* Task to carry out *
Rewrite all the records below, changing "Magazine" to "Blog" and leaving every other line as it is. Omit the pictures.

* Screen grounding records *
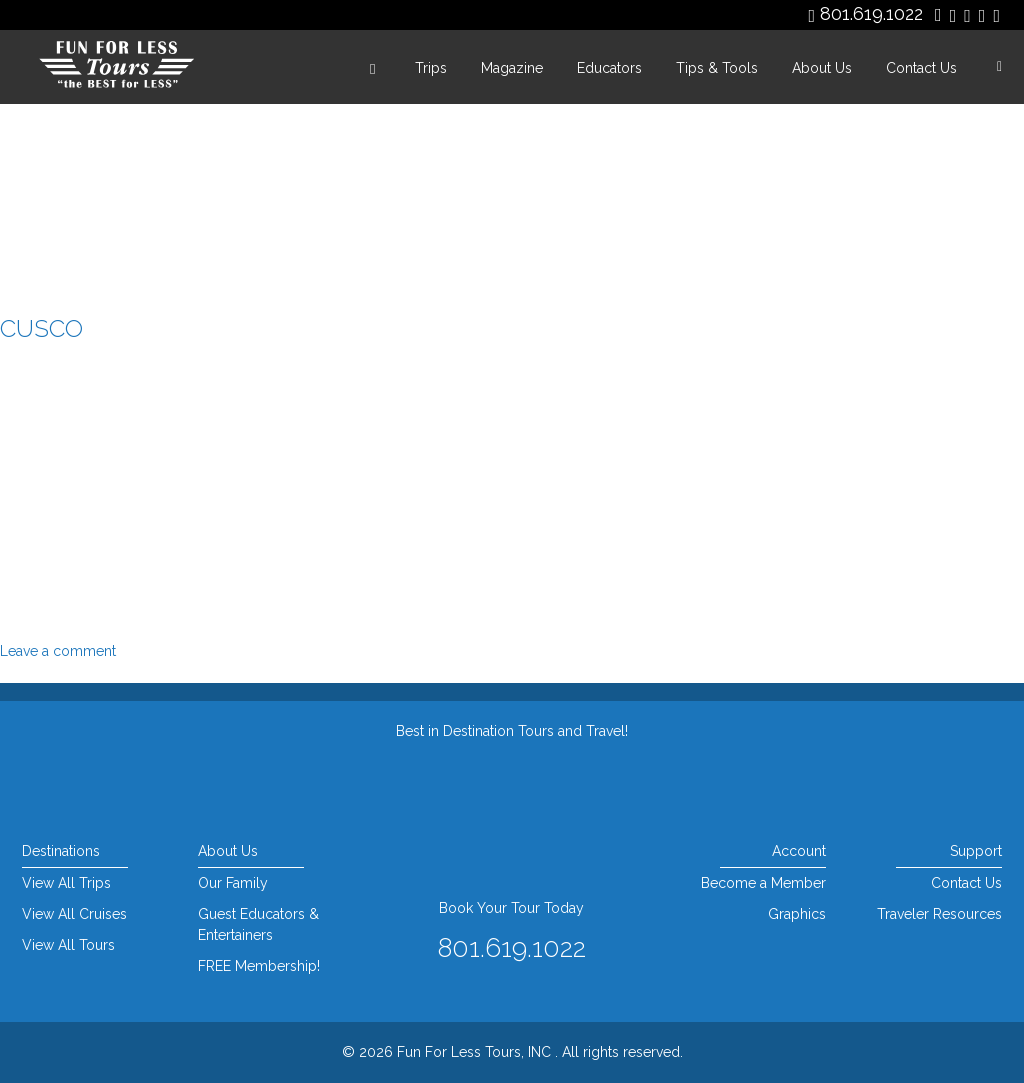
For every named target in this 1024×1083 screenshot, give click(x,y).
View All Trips (66, 883)
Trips (431, 68)
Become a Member (763, 883)
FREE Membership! (259, 966)
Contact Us (921, 68)
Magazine (512, 68)
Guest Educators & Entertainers (258, 924)
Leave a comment (58, 651)
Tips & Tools (717, 68)
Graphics (797, 914)
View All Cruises (74, 914)
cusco (41, 328)
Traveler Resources (939, 914)
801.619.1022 (871, 13)
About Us (822, 68)
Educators (609, 68)
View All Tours (68, 945)
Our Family (233, 883)
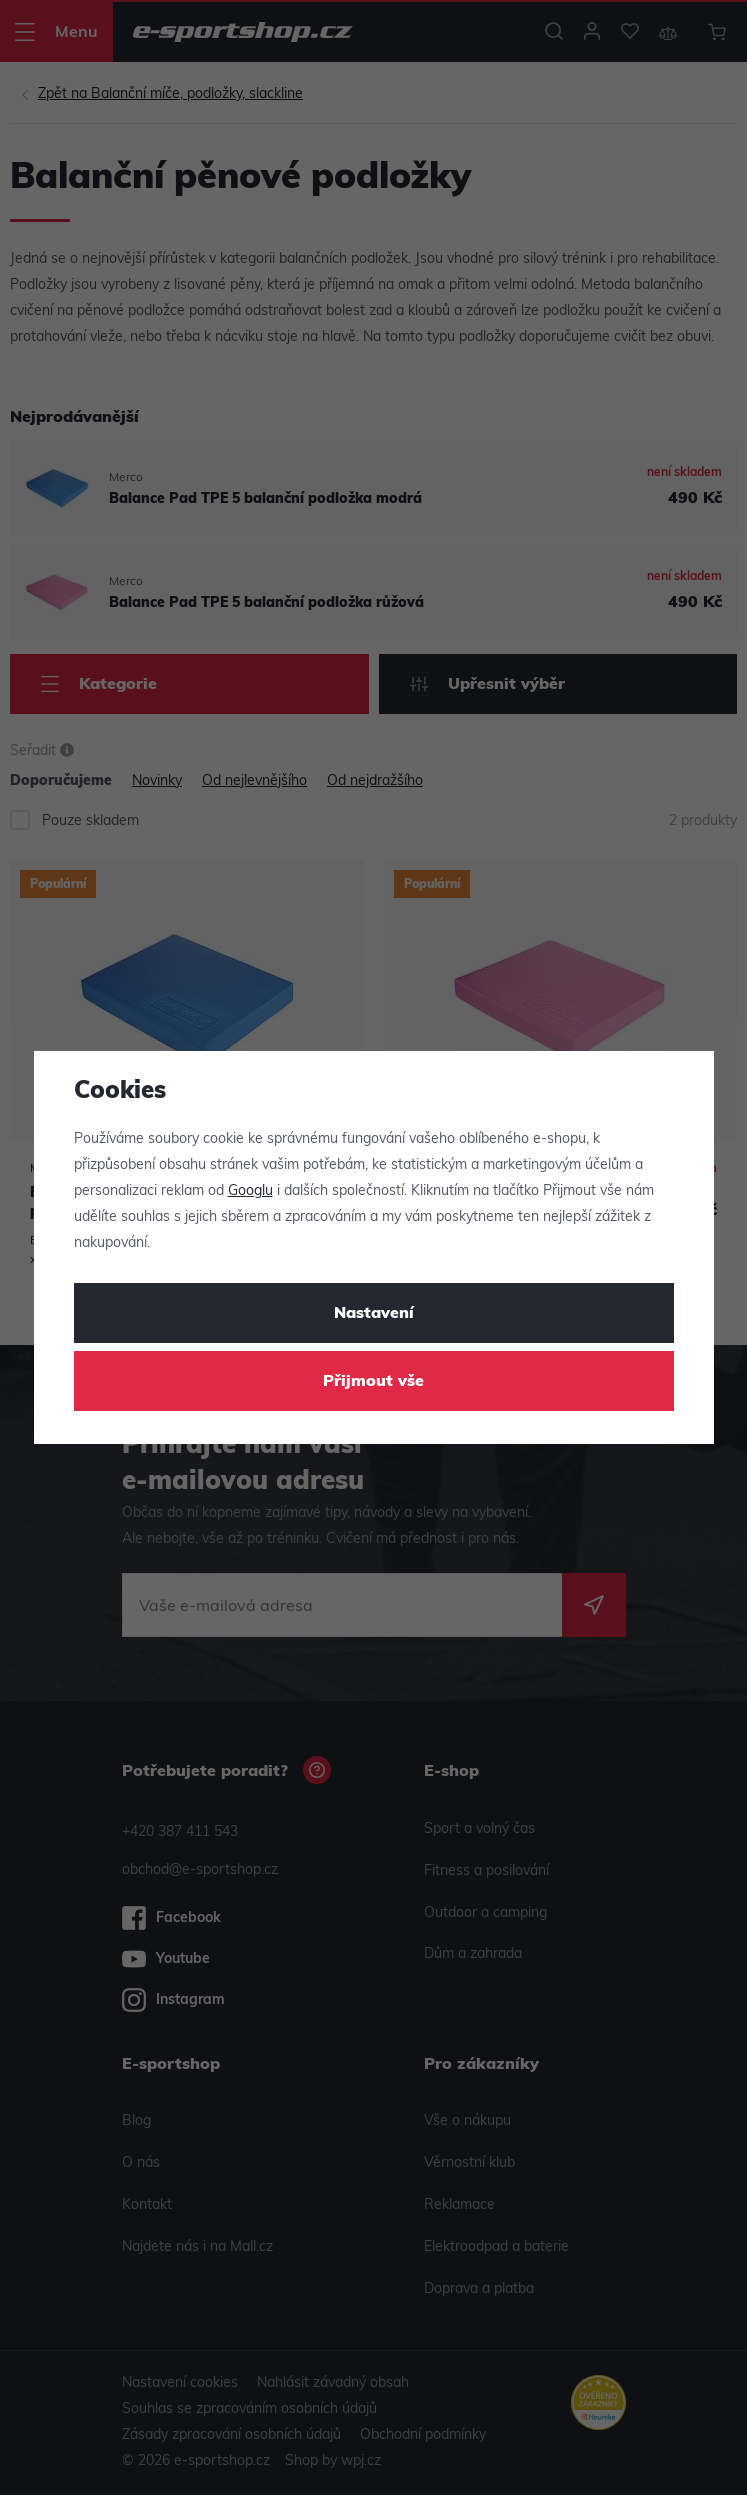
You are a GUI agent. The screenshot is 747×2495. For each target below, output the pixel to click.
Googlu (250, 1191)
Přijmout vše (373, 1382)
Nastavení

* Correct output *
For every named target in this 1024×1083 screenshot, give click(x,y).
View All Trips (66, 883)
Trips (431, 68)
Become a Member (763, 883)
FREE Membership! (259, 966)
Contact Us (921, 68)
Blog (512, 68)
Guest Educators & Entertainers (258, 924)
Leave a comment (58, 651)
Tips & Tools (717, 68)
Graphics (797, 914)
View All Cruises (74, 914)
cusco (41, 328)
Traveler Resources (939, 914)
801.619.1022 (871, 13)
About Us (822, 68)
Educators (609, 68)
View All Tours (68, 945)
Our Family (233, 883)
You are a GUI agent. The screenshot is 747×2495. For each target below, output the pixel to click.
Googlu (250, 1191)
Přijmout vše (373, 1382)
Nastavení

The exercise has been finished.